- Reading passage
— Start —
Gibson bought Epiphone in 1957, and for 13 years built instruments labeled "Epiphone" in the Kalamazoo facility; basically, Epiphone became a quasi-separate Gibson line.  There were equivalent models: the Epiphone Texan flat-top guitar was a Gibson J-50 with a different label and headstock, _e.g._.  In 1970 Gibson shifted Epiphone production to Japan, and Epiphones have been Asian-made since, as far as I know.

Gibson's been tweaking the Epiphone line frequently in recent years, and Epiphones are not _just_ cheaper Asian-made versions of Gibson models now.  However, there are still many Epiphone "copies" of US-made Gibson guitars being cataloged; Epiphone has *almost every Gibson Les Paul model* covered.
— End —
- Material provided
— Start —
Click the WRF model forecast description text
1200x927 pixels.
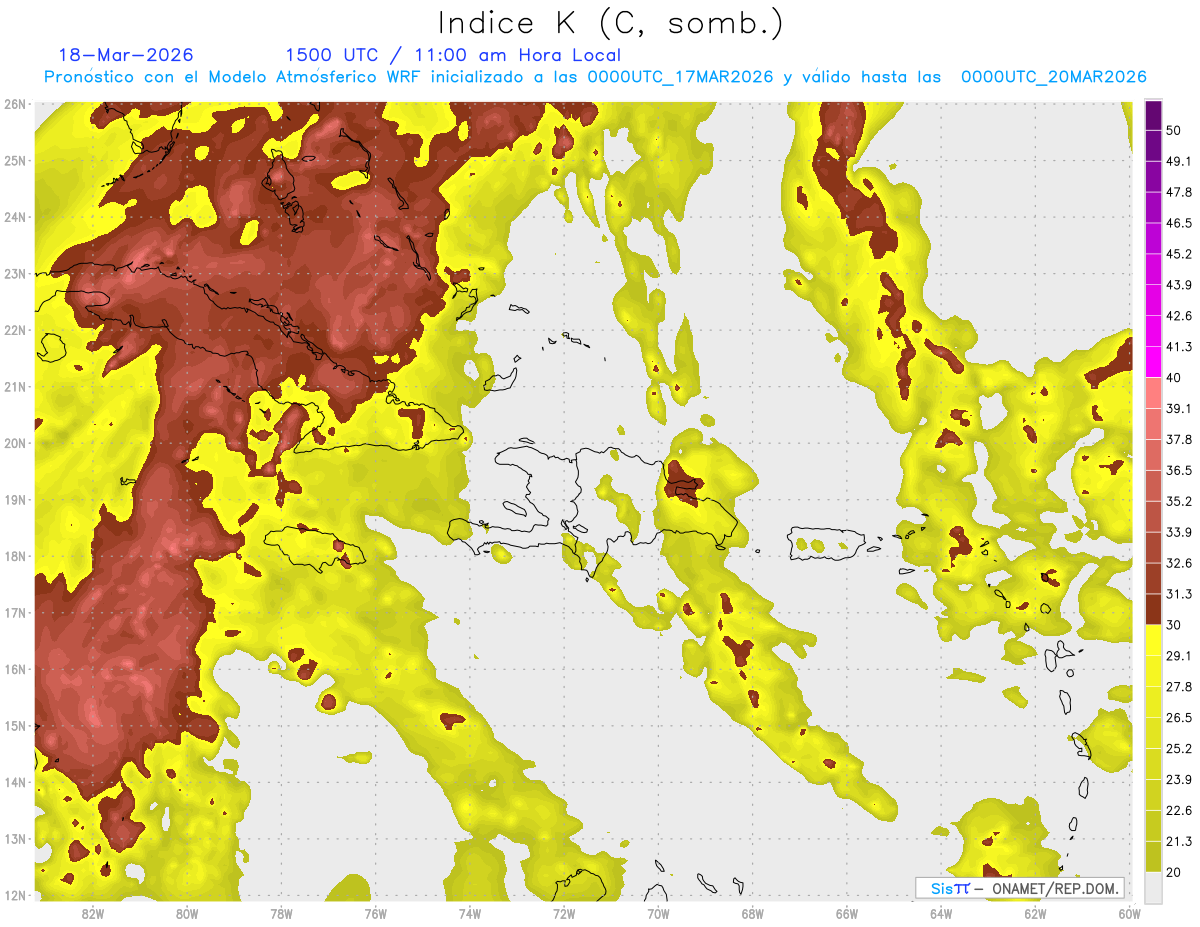tap(595, 77)
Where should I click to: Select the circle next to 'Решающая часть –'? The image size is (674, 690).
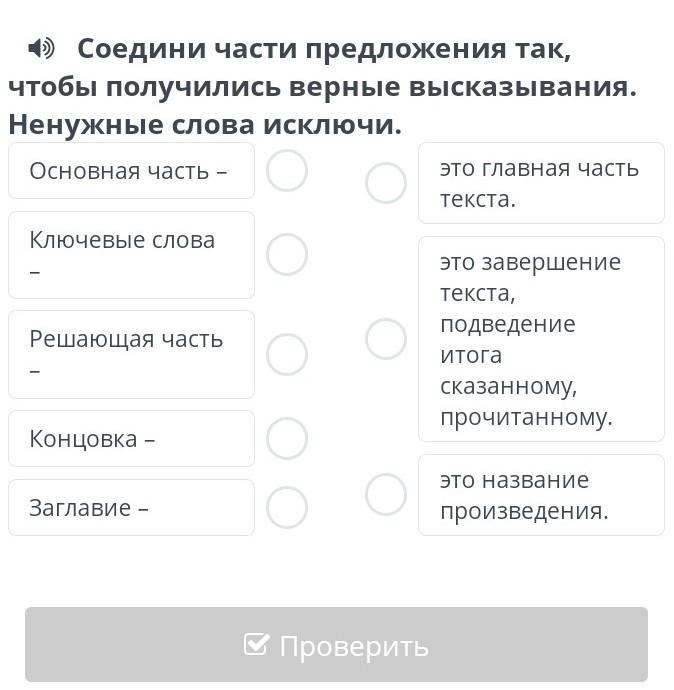(x=287, y=354)
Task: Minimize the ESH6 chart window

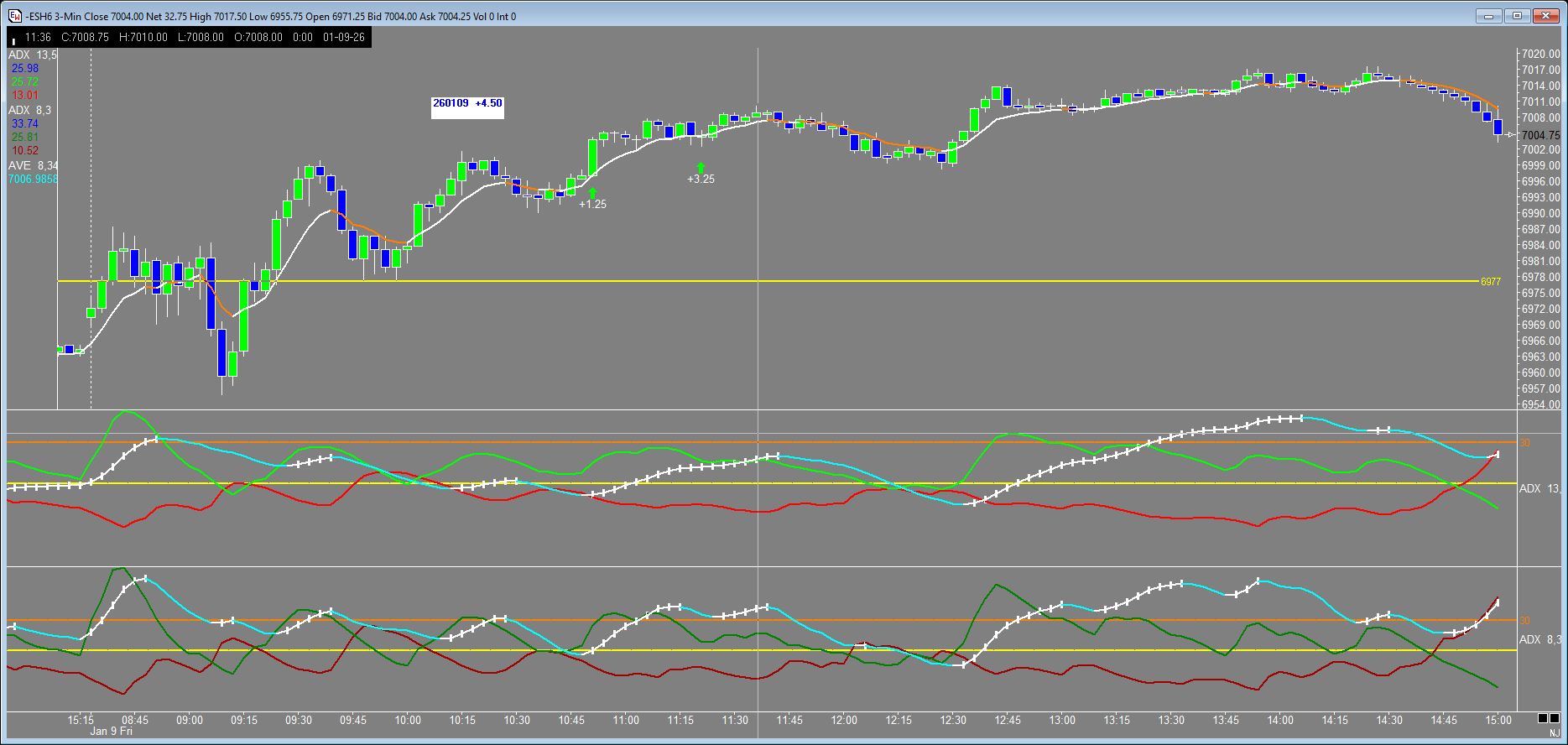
— End —
- Exercise task 1
Translate this sentence from the text on Epiphone and Gibson into Spanish: "In 1970 Gibson shifted Epiphone production to Japan, and Epiphones have been Asian-made since, as far as I know."
- Exercise task 2
Carry on the text about Epiphone and Gibson guitars from its last sentence.
The lines shown here have nothing to do with the text about Epiphone and Gibson.

- Right answer 1
En 1970, Gibson trasladó la producción de Epiphone a Japón, y desde entonces las Epiphone se han fabricado en Asia, hasta donde yo sé.

- Right answer 2
----------


## Masterbilt

Late to the discussion since I am currently travelling ... Some of you know that I am working on a history research project on vintage Epiphone instruments (pre-1957 era), and recently launched this website: http://wiedler.ch/nyepireg/

I would love to document this historically interesting Windsor model in my Registry Database (which currently includes >2500 instruments): http://wiedler.ch/nyepireg/database.html

Here some info about the mandos:
http://wiedler.ch/nyepireg/models.html#MandoAc

The serial number and type of label would be very interesting to see. To my knowledge the NY  Epiphone company stopped producing f-hole mandolins around 1944. As JohnL has pointed out correctly, the headstock logo on the Windsor in this thread looks indeed later. Looking forward to more info!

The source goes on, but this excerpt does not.